INSTRUCTIONS FOR THE TASK
In the broadband excerpt below, list every country besides the U.S. that is given a numbered place in the study's rankings, along with its place.

DOCUMENT EXCERPT
======

From Engadget a (what I think) is a fantastic video and text documentary about why is broadband so cheap in the rest of the world and how its an easy fix for the USA IF they wanted it.

Why is European broadband faster and cheaper? Blame the government

Rick Karr is a journalist and frequent contributor to The Engadget Show.


If you've stayed with friends who live in European cities, you've probably had an experience like this: You hop onto their WiFi or wired internet connection and realize it's really fast. Way faster than the one that you have at home. It might even make your own DSL or cable connection feel as sluggish as dialup.

You ask them how much they pay for broadband.

"Oh, forty Euros." That's about $56.

"A week?" you ask.

"No," they might say. "Per month. And that includes phone and TV."


It's really that bad. The nation that invented the internet ranks 16th in the world when it comes to the speed and cost of our broadband connections. That's according to a study released last year by Harvard's Berkman Center for Internet & Society on behalf of the Federal Communications Commission.

It's not surprising that we lag behind such hacker havens as Sweden (number one worldwide, according to the study) and Finland (number seven), nor densely-populated Asian nations like Japan and South Korea (numbers three and four). But the U.S. also trails countries that are poor by European standards: Portugal is just ahead of us in 15th place; Italy is number 14. (The full rankings are on page 81 of the study.)

======

(Records from a pointing dataset)
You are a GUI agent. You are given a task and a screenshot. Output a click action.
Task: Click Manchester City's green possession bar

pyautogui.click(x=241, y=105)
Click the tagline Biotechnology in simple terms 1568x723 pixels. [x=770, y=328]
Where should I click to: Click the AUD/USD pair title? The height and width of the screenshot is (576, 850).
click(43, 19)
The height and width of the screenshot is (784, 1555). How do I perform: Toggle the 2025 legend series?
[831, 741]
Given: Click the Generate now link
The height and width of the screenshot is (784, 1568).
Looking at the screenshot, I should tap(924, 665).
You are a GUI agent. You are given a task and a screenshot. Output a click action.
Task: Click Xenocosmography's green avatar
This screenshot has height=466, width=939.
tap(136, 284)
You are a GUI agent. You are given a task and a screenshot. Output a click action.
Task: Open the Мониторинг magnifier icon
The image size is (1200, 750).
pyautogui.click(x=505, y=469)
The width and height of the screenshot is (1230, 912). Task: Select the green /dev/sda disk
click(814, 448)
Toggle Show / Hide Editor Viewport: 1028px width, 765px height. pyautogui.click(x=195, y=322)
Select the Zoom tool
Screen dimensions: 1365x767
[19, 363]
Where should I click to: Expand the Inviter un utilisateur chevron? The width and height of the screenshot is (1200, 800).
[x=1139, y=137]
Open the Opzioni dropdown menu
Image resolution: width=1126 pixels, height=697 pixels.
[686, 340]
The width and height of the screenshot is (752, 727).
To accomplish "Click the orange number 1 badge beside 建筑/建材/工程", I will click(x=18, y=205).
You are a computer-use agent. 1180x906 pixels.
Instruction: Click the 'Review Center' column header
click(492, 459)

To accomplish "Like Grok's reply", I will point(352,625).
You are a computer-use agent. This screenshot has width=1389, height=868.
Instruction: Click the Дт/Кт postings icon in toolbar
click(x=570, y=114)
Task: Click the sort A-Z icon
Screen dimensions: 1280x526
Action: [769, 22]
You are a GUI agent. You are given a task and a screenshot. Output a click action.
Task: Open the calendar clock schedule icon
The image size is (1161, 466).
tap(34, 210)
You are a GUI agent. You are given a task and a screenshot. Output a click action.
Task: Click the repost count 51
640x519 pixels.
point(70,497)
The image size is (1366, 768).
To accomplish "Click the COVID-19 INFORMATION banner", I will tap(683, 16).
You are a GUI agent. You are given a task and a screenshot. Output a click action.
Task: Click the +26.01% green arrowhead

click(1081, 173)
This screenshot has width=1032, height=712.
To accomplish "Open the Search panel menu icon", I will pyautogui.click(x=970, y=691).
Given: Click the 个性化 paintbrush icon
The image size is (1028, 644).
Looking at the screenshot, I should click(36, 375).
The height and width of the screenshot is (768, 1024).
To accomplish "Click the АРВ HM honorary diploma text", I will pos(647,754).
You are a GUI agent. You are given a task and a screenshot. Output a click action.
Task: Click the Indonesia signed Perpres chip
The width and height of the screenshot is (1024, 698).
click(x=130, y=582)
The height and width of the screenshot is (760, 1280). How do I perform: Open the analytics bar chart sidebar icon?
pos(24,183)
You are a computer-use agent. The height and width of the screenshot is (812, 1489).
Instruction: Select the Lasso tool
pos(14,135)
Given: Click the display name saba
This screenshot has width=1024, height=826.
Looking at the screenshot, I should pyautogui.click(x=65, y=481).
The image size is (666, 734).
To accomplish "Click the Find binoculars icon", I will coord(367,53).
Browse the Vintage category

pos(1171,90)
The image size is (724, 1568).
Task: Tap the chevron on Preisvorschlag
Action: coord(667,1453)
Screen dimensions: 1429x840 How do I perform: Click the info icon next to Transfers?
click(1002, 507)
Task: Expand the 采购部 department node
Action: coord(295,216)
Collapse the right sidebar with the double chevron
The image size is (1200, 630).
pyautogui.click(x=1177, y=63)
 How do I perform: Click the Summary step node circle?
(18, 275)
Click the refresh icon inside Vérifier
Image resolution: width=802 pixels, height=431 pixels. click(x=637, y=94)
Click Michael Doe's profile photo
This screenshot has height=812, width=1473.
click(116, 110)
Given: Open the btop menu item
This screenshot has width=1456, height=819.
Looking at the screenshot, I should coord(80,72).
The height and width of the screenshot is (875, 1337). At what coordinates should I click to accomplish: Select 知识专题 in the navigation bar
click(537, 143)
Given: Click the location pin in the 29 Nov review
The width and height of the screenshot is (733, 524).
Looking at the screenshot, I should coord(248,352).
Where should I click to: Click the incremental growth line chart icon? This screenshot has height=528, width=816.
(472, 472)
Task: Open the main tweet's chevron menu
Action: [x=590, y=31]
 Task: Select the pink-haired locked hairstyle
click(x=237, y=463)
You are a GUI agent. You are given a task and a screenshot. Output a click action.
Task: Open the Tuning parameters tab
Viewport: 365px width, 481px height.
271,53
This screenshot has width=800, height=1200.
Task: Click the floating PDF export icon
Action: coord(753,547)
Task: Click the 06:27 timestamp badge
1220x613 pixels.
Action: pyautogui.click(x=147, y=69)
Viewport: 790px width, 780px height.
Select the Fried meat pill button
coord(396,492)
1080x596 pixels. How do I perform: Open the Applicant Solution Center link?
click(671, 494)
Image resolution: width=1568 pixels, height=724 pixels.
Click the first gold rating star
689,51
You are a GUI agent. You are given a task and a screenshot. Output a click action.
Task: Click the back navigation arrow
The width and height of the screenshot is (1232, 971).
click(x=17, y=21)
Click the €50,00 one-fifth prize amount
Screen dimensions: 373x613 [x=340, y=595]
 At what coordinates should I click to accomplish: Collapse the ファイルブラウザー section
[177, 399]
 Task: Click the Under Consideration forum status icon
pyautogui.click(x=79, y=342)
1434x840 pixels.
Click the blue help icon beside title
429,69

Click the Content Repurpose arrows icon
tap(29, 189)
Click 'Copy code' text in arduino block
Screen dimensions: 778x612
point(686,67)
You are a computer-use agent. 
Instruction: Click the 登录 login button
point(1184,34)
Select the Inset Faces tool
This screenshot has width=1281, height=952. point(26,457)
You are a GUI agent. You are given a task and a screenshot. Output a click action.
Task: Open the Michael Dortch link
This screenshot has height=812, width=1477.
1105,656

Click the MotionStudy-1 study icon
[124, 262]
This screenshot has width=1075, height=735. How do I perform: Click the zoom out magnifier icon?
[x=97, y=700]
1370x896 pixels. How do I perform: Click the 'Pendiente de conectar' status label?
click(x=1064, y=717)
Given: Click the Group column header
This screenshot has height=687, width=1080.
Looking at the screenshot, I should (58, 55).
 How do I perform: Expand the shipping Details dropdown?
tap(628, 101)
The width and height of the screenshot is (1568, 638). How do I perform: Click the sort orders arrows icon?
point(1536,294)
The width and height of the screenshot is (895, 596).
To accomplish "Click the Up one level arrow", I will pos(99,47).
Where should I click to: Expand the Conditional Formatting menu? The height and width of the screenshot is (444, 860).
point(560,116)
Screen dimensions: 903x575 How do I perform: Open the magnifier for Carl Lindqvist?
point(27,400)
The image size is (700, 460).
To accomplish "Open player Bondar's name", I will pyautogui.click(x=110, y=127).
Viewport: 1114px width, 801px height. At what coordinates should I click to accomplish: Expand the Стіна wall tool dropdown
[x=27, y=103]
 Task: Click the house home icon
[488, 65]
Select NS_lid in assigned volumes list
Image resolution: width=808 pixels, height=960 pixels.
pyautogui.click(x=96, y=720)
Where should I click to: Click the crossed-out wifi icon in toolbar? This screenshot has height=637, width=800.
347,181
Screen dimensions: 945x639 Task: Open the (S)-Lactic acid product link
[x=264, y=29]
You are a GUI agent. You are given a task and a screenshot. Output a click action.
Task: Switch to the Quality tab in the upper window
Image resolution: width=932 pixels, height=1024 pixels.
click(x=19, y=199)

======

RESPONSE
- Sweden: 1
- Japan: 3
- South Korea: 4
- Finland: 7
- Italy: 14
- Portugal: 15